Wina komt uit de eethoek

‘Eén wijnmaand toont ons de kalender
en ook de Enkhuizer almanak’

Zo heet het in de kostelijke Piggelmee-boeken van Van Nelle begin vorige eeuw.
       Neemt niet weg dat oktober zelfs lang voor Piggelmee bekend stond als De Wijnmaand.

Nomen est omen en Wina Born (21 augustus 1920 – 6 augustus 2001) gold decennia lang als de wijnexpert/culinaire autoriteit van Nederland. Ze publiceerde tientallen boeken op het gebied van wijn en koken. Het leverde haar een vermelding op in ‘The Guiness Book of Records’. Vooral haar artikelen en recepten in het prestigieuze maandblad ‘Avenue’ en in het vrouwenblad ‘Margriet’ waren beroemd. Destijds hoorde je nogal eens het bezwaar dat je voor de ingrediënten die ze gebruikte, eerst naar het land van herkomst diende af te reizen. Nog bij haar leven verstomde die kritiek toen de schappen van de supermarkten zich allengs vulden met kiwi en papaja, ketoembar en petehbonen. Veel culinaire schrijvers van nu, en het zijn er veel, zijn opgegroeid met haar werk.
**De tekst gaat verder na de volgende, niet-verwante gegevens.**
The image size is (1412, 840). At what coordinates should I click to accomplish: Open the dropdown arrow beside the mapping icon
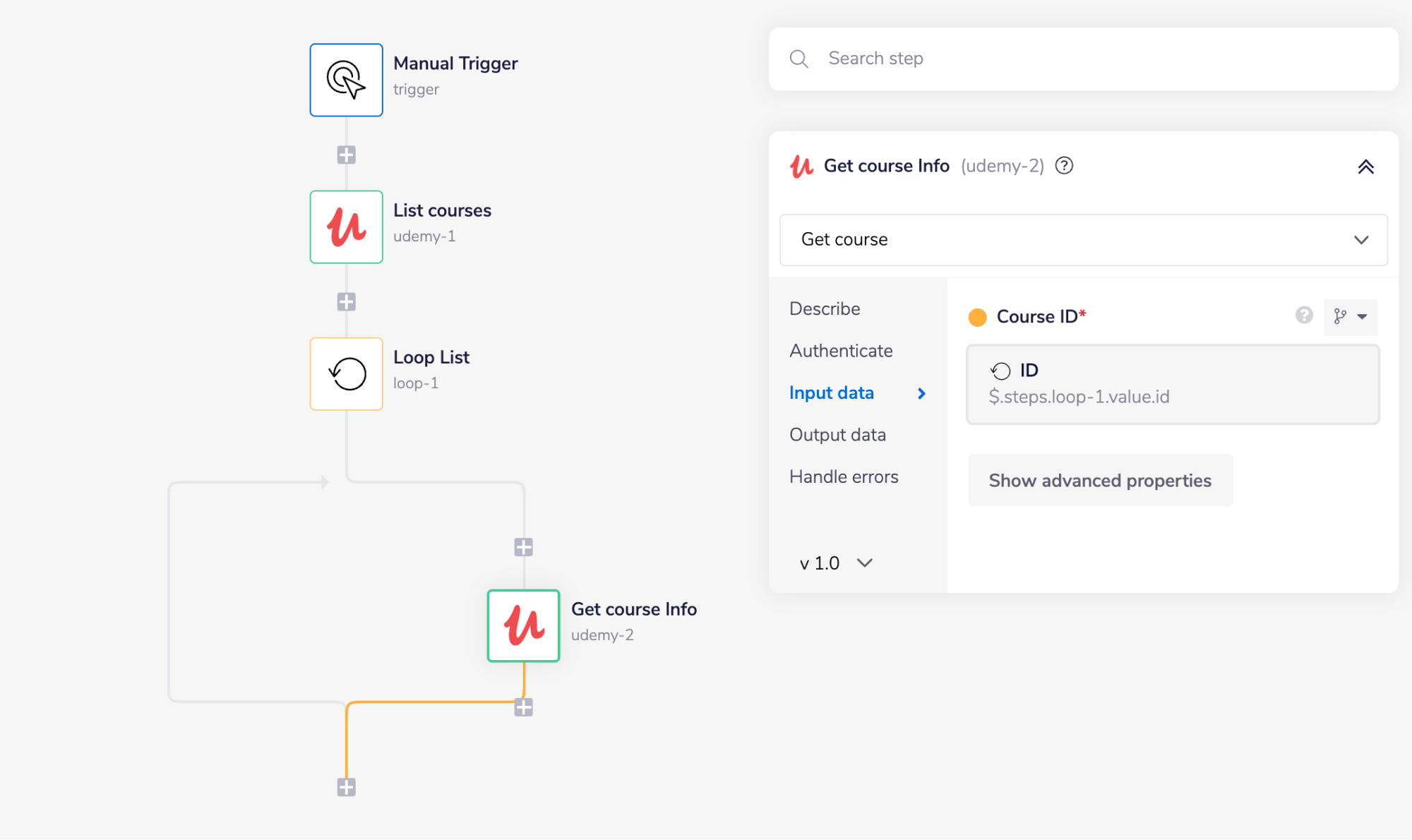(1363, 317)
In, ha, oktober 1985 stond haar Nederlandse bewerking van de ‘Guide Culinair’ van de hand van de Franse meesterkok Escoffier (1846-1935), op uitkomen. En ik interviewde Wina voor  Het Vrije Volk.
     

Mij interesseert: wat zijn de dingen die eeuwig zijn

(Door Els Smit, journalist te Rotterdam)

‘Dat wordt smikkelen en smullen’, hebben ze vooraf tegen me gezegd. Een Malakoff Truffé. Een Salade Archiduc. Of wellicht, eenvoudig, maar verfijnd: een Petitfourtje à la Maison.
      Nou nee. Een kopje koffie. Met een Jan Hagel naar keuze. Teken dat Wina het onderhand meer dan zat is om op haar 65ste en na 35 jaar in de culinaire journalistiek in de eethoek te zitten? ’t Zou kunnen.
“Kom ik bij m'n uitgever, zeg ik: ‘Ik heb een idee voor een boek over, ja, over cultuurgeschiedenis. Dan zie je al het aarzelende gezicht. Zegt hij: ‘We hadden graag dat je nog een kóókboek…”
      Dat kookboek komt er in ieder geval. Binnenkort op de markt: een bundeling van 17 jaar werken voor de provinciale dagbladen in dit land: “Bedenksels, ideeën, eigen varianten op bestaande recepten, ook de klassieke dingen.”
      Dat andere boek komt er evenwel toch: ‘De cultuur van het eten en drinken in historisch perspectief’. Te beginnen met de zeer vroege historie.
“Mij interesseert: wat zijn de dingen die eeuwig zijn? Ook waar het om eten en drinken gaat. Mijn grootmoeder at voor het naar bed gaan een bord pap. Maar dat deden de boeren in het oude Mesopotamië ook. Kijk, dat soort dingen vind ik leuk.”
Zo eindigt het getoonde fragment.